Naturalmente i dibattiti continuarono: “Chiusura del ponte sì o no. L’opposizione non ci sta e vuole il Bailey. Di Vincenzo: non si può fare altrimenti” (La Nazione del 4 luglio). Per chi ricorda la geografia politica di quel periodo sa che l’opposizione di Orbetello che si opponeva alle nostre decisioni era di centro-sinistra, cioè della nostra stessa parte politica. Come il gruppo Pds di P.S. Stefano. Evviva la libertà. Ma la cosa creò qualche imbarazzo specie nel Pds provinciale. Pace. Il sindaco Di Vincenzo (AN), invece, comprese la situazione e prese con noi un impegnò che onorò fino in fondo.
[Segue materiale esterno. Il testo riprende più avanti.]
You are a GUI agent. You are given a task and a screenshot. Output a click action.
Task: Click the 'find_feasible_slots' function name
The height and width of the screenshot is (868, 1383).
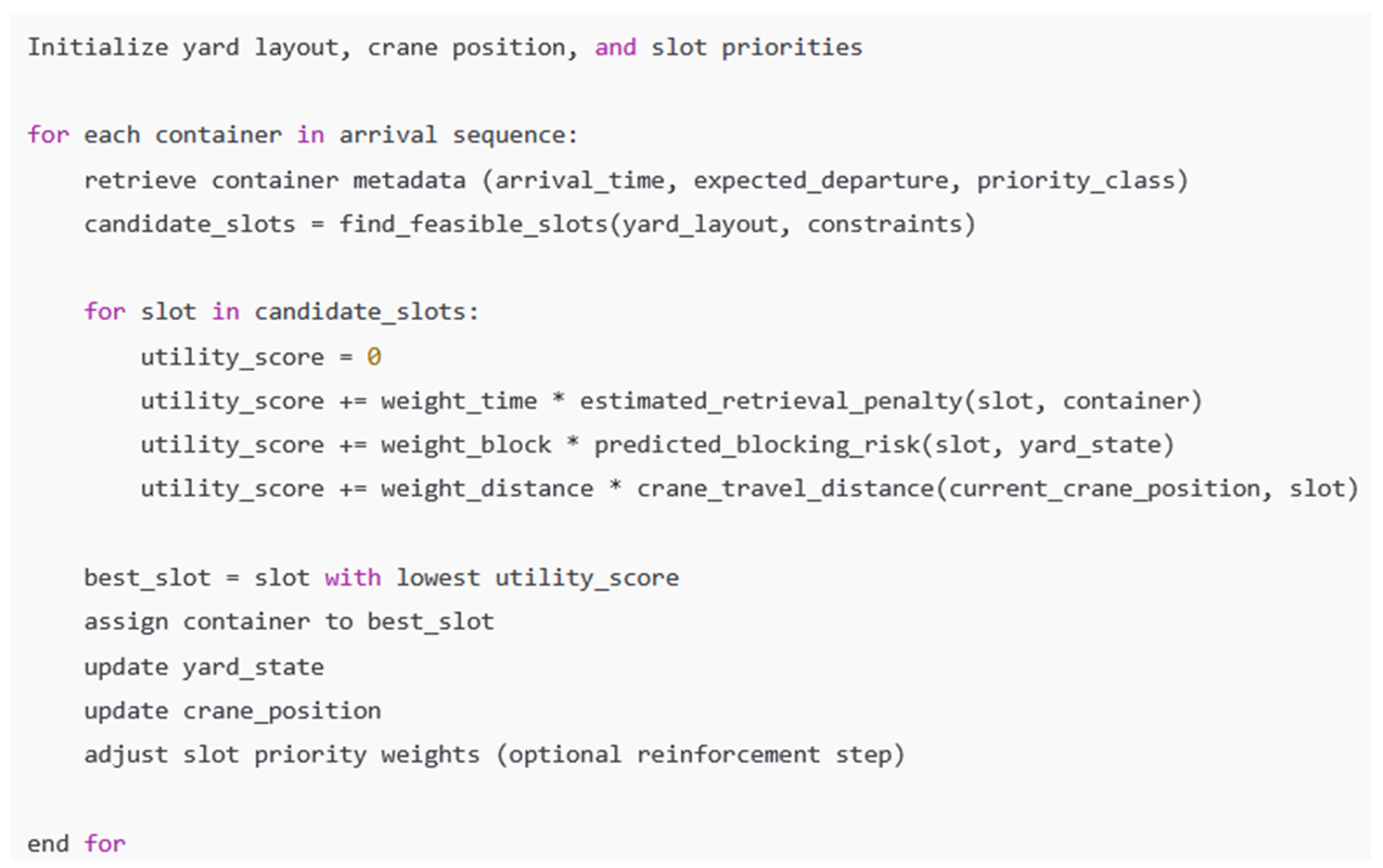(x=473, y=225)
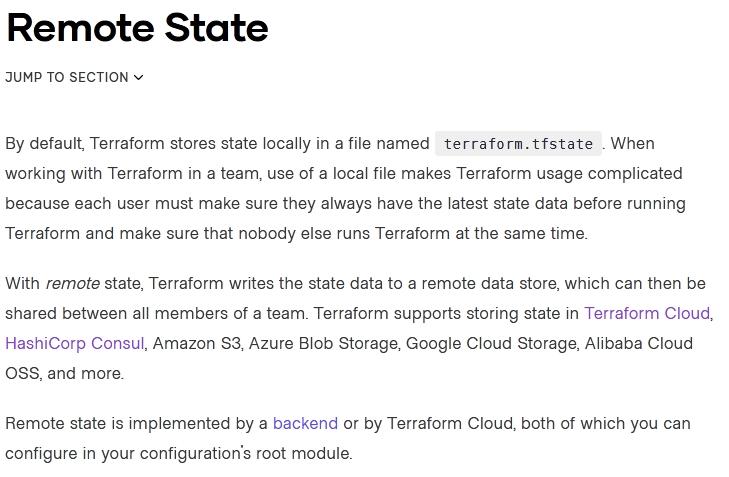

I lavori partirono puntualissimi il 21 settembre. Ovviamente io e De Carlo ci eravamo preoccupati di avere la massima rassicurazione dall’ingegner Luschi sul rispetto dei tempi (sulla qualità dell’intervento non c’era alcun dubbio). Massimo mi rassicurò dicendomi: “Presidente, concludiamo prima del 21 dicembre”. Tanto mi bastò: Luschi era di qualità e di parola.

Inaugurammo il ponte con tre giorni di anticipo, il 18 dicembre 1997. “Santa Liberata, promessa mantenuta. I lavori si sono conclusi in anticipo sulla data fissata. Un respiro di sollievo per i pendolari” (La Nazione, 18.12. 1997). “Il ponte rifatto a tempo di record. Il Presidente della Provincia Gentili riapre il passaggio verso Giannella. Visconti: perfetto regalo di Natale. Di Vincenzo: spesso il pubblico funziona” (La Nazione 19.12.1997).

Confesso che tutte le volte che transito sopra quel ponte ripenso a quelle vicende e sorrido.